--- start of Text shown ---

InfluxDB is a powerful time series platform designed to manage and analyze time-stamped data. This blog post will focus on InfluxDB Cloud Serverless, a fully managed, scalable, and usage-based version of InfluxDB. Cloud Serverless eliminates the need for infrastructure management, allowing you to focus solely on storing and analyzing your time series data. InfluxDB Cloud Serverless is ideal for personal projects, IoT, and real-time analytics, especially when you want to deploy quickly without worrying about scaling or server maintenance.

My inspiration for this blog is another project, also created with InfluxDB, the two-part series PID Controllers and InfluxDB. This project uses Kafka and other tools to model a continuous stirred-tank reactor (CSTR) with a PID controller for real-time data visualization and control. Following that post, I applied similar principles in a simpler home project setting using InfluxDB Cloud Serverless.

Prerequisites

Before diving into the setup, let’s review what you’ll need for setting up InfluxDB Cloud Serverless.

Software Requirements:

To get started, you’ll need to download and install a few software packages:

InfluxDB Cloud Serverless: This usage-based, managed service allows you to store and query time series data without worrying about scaling or server infrastructure. With Cloud Serverless, you pay only for what you use, making it an excellent choice for home projects and experiments.

--- end of Text shown ---

◆ **Written request A**
In the InfluxDB Cloud Serverless post, what does the project in the two-part series use Kafka to model?
◆ **Written request B**
Repeat everything in the InfluxDB Cloud Serverless post from "To get started, you’ll" down to "projects and experiments.", word for word.
◆ **Written request C**
Pick up the InfluxDB Cloud Serverless post after its last sentence and continue it.

--- start of Dataset records ---

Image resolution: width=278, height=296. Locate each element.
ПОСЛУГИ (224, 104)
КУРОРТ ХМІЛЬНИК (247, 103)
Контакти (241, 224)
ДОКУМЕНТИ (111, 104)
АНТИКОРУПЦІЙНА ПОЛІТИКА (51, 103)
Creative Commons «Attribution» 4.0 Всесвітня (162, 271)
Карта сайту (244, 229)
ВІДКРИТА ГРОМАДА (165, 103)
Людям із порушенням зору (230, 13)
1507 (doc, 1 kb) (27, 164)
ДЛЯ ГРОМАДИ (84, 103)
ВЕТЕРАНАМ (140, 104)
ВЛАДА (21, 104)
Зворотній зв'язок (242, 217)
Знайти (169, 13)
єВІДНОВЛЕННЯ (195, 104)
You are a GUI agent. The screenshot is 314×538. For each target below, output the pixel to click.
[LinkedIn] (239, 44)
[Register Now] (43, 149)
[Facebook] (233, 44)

--- end of Dataset records ---
--- start of Dataset records ---

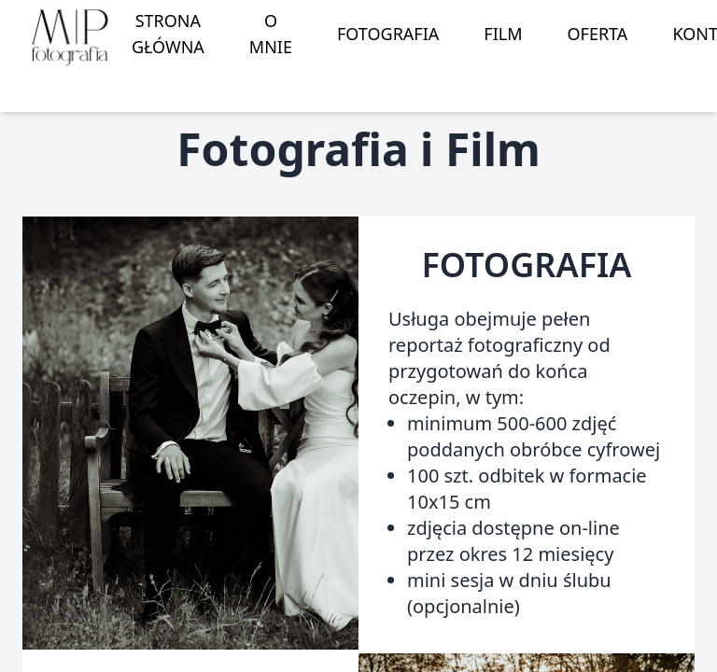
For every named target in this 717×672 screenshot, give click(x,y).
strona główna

--- end of Dataset records ---
--- start of Dataset records ---

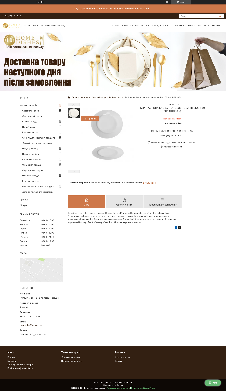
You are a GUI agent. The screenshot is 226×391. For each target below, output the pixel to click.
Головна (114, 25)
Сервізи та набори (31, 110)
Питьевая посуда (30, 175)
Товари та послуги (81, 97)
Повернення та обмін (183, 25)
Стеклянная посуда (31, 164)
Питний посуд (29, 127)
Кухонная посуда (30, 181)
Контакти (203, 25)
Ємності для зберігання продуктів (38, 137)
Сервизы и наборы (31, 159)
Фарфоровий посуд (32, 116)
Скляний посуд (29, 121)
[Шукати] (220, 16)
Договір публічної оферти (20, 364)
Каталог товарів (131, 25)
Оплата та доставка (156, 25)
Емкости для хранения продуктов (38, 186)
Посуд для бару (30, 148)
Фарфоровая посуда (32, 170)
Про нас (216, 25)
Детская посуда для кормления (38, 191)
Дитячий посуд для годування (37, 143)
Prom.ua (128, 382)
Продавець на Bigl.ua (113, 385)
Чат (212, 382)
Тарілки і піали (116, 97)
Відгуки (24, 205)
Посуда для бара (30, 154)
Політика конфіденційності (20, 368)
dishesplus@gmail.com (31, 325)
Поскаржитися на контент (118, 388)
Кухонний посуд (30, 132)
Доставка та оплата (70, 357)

--- end of Dataset records ---

◆ **Exercise answer A**
A continuous stirred-tank reactor (CSTR) with a PID controller.

◆ **Exercise answer B**
To get started, you’ll need to download and install a few software packages:

InfluxDB Cloud Serverless: This usage-based, managed service allows you to store and query time series data without worrying about scaling or server infrastructure. With Cloud Serverless, you pay only for what you use, making it an excellent choice for home projects and experiments.

◆ **Exercise answer C**
macOS: Since this is a home project, I’ll be working on macOS to interact with InfluxDB Cloud Serverless via the CLI, the InfluxDB UI, and APIs.
Visualization Tool (Grafana): Grafana is a popular, open source tool for visualizing your time series data.
Telegraf: Telegraf is an open source data collection agent that collects and sends metrics to InfluxDB Cloud Serverless. It can gather system metrics or IoT data and send them to InfluxDB with minimal setup, making it a great addition to this project.

Hardware Requirements:

Internet Connection: Since InfluxDB Cloud Serverless operates in the cloud, a stable internet connection is crucial to accessing your database, interacting with the platform, and ingesting or querying data.
Local Machine (macOS): You won’t need significant local resources as the database runs entirely in the cloud. A basic macOS setup with access to the terminal and web browser is sufficient to interact with the InfluxDB UI and CLI.

Setting up InfluxDB

This section covers the steps for setting up InfluxDB Cloud Serverless on macOS.

InfluxDB Cloud Serverless is cloud-based and does not require local software installation. The setup involves creating an account, setting up a data bucket, generating API tokens for secure access, and optionally configuring the InfluxDB CLI for command-line interactions. The configuration section below includes tips for optimizing time series data management, such as defining retention policies and structuring the schema for efficient querying and performance.

Installation Guide

Sign up for InfluxDB Cloud Serverless:
- Head over to the InfluxDB Cloud sign-up page.
- InfluxDB Cloud Serverless offers a free tier, perfect for this home project.
- Follow the prompts to set up your account, and once inside, you’ll be taken to the InfluxDB UI.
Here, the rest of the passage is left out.